[[ PAGE EXCERPT, beginning ]]

On a more personal note I have had quite a slew of health complications myself, ranging from my ongoing hip problems, to random bouts of gastritis, heartburn, and waking up covered in hives.  I seriously can't catch a break.  I know the inside of my doctor's office better than most people know their own workplace, as I'm there at least three times a week (for physical therapy amongst everything else).  After undergoing an MRI, CT scan, arthritis bloodwork, and after receiving a cortisone steroid injection, I think we are nearing the diagnosis of whether or not I will have hip surgery again this year to correct my hip dysplasia.  While I don't relish the thought of another surgery plus the recovery, if there was ever a perfect time to do it, it would be now while I'm out of work and living with multiple caregivers.  So I guess the next 3-6 weeks will tell all..

So 2014 has surely been off to a loaded start, but like I said, there has been so much good.  I look forward to the next few months (sans the reality of hip surgery) and I am truly thankful for all the prayers and support that have gotten us this far.  Thank you!

While perusing the fabulous internet app that is Pinterest I recently found a cool little article on women's health and a few habits that each woman should have.  I thought I would share it on here for anyone to read, so if you have a minute, check it out:

Tuesday, February 18, 2014

Celebrating Presidents and Freedom and Stuff

On President's Day James and I decided to take a hike up to the top of our little town, Black Mountain.  Going up is a steep, straight shot, then coming down the trail loops and encircles the mountain, so needless to say, getting to the top means the hardest part is over (and cause for victory photos!).  We are both feeling it today, but it was fun!

Shutter speed is fun to play with ;)






"Look at that mountain back there, we hiked that!"

Beautiful sunrays poking through the neighborhood on the way home.

Friday, February 14, 2014

My Funny Valentine

Today was such a fun day--I spent the whole day with a smile on my face!  This morning I woke up to roses and a hot latte, followed by a movie in bed and an incredible massage.  My hubby sure knows how to make a morning!  Then we headed up to a local park for a picnic and photo shoot which got a little out of control and had us rolling around in tears from laughing so hard (sorry, none of these laugh-inducing photos will ever be released to the public).  Then we came home for a bit before cooking our amazing surf-n-turf dinner, followed by a night of blogging and watching the Olympics.  We sure are spoiled sometimes!  (Can I also publicly express how much I love playing around in Lightroom 5?!)

[[ PAGE EXCERPT, end ]]

_EXERCISE BRIEF_. Reproduce everything in the blog excerpt from "Today was such" down to "in Lightroom 5?!)", keeping every word and mark the same.

[[ DATA, beginning ]]

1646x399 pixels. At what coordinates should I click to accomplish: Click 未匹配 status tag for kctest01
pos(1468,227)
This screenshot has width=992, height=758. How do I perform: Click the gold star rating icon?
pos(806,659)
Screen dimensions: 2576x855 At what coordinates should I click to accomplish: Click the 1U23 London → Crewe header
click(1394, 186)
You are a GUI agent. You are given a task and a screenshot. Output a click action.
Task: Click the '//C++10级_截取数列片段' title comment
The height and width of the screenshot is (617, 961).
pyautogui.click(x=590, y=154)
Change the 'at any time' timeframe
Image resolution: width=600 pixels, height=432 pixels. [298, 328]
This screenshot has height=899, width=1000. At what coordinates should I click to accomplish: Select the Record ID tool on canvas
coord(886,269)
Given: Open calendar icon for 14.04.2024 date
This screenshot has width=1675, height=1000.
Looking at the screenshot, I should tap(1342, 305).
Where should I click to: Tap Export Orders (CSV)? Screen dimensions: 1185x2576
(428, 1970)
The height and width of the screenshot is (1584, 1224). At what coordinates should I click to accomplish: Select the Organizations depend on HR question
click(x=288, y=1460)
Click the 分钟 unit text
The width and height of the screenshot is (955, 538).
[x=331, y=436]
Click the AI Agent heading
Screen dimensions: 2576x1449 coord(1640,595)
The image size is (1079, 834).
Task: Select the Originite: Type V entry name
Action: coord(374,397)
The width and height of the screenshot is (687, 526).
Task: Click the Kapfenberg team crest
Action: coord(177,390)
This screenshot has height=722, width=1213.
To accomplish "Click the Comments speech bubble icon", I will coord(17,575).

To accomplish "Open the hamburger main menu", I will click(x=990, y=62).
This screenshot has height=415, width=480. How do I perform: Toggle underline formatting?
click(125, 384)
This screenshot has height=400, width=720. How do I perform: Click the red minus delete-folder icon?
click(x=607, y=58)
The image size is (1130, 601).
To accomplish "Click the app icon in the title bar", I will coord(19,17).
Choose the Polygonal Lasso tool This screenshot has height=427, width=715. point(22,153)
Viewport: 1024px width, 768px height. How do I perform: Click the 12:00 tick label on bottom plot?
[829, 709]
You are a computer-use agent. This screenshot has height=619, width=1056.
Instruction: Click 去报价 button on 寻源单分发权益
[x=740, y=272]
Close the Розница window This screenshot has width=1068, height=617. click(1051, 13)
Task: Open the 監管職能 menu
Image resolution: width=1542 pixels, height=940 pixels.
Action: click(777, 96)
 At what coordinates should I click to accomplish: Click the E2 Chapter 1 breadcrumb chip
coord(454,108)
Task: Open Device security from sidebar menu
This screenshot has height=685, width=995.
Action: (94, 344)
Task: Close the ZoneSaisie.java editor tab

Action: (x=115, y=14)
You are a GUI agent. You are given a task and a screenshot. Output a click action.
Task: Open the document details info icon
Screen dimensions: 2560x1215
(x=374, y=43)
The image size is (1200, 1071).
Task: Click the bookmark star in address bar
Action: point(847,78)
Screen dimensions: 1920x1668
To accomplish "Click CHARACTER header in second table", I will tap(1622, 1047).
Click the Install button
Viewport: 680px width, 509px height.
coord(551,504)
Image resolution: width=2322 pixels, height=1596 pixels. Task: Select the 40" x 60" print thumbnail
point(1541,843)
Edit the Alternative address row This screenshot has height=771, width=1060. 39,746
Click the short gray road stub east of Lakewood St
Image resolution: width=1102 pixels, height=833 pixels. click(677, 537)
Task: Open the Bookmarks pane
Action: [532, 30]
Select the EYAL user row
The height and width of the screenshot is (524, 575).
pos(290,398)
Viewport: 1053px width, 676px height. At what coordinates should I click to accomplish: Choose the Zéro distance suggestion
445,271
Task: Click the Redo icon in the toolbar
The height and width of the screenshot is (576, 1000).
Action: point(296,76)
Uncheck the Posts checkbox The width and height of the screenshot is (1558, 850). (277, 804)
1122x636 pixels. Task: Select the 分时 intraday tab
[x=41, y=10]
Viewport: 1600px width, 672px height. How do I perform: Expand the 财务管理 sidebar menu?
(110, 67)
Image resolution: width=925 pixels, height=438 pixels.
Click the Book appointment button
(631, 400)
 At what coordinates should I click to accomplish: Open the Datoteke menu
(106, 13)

[[ DATA, end ]]

_ANSWER_.
Today was such a fun day--I spent the whole day with a smile on my face!  This morning I woke up to roses and a hot latte, followed by a movie in bed and an incredible massage.  My hubby sure knows how to make a morning!  Then we headed up to a local park for a picnic and photo shoot which got a little out of control and had us rolling around in tears from laughing so hard (sorry, none of these laugh-inducing photos will ever be released to the public).  Then we came home for a bit before cooking our amazing surf-n-turf dinner, followed by a night of blogging and watching the Olympics.  We sure are spoiled sometimes!  (Can I also publicly express how much I love playing around in Lightroom 5?!)